Basically impossible by Ahmdal's law.
The only thing I can think of would be that the additional threads would kick the CPU into using a higher frequency, but a single thread using 100% of the CPU should already do that.
The title is also misleading; it suggests that the wall clock time might be longer for parallel code in certain cases. While not impossible, that isn't what the article covers.
That is exactly the case, if CPU is the bottleneck in your already-parallel application. It's a case where we really shouldn't be layering different parallel bits together in one codebase, but might be doing it naively.
Parallelism is specifically the stuff that actually does happen completely independently on all processing units, that actually goes Nx as fast on N units (clock depression aside). Concurrency refers to the overhead of coordinating activity of those units, that keeps you from getting your Nx. It is overhead on top of any actually serial parts of the computation, which Amdahl's law addresses.

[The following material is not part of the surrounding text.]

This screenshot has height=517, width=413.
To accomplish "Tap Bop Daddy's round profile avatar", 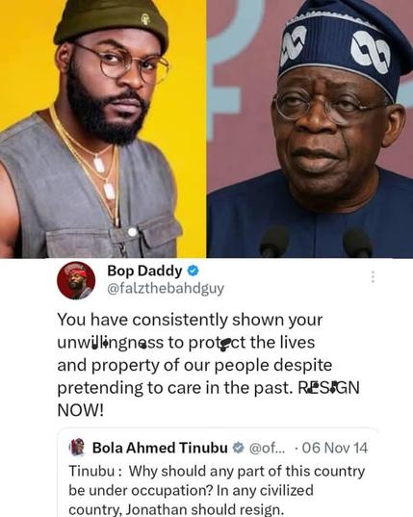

In other words: Parallelism giveth, and concurrency taketh away.
The distinction gets more useful the more you think about the subject.
I'm on my phone, so rather than trying to type out an explanation, I'm going to link to Wikipedia: https://en.wikipedia.org/wiki/Hyper-threading
You can also encounter a funny software engineering effect. Refactoring an array-based algorithm to work in parallel often involves the introduction of block-decomposition. This change allows sub-problems to be spread to different workers. Sometimes, this change will also accelerate the sequential code, as the new block-oriented access patterns improve cache efficiency!
Basically, given two small arrays A and B (such that both fit in the CPU caches), if the computations to do are sum(A) * sum(B) and sum(B) / sum(A), having two threads that do the computations will be more than twice as fast as a single thread. In the two thread case, A and B will be fetched in parallel (assuming left-to-right evaluation), incurring only one round of pipeline stalls for data fetching, whereas the single threaded case will have to incur two pipeline stalls from memory fetching.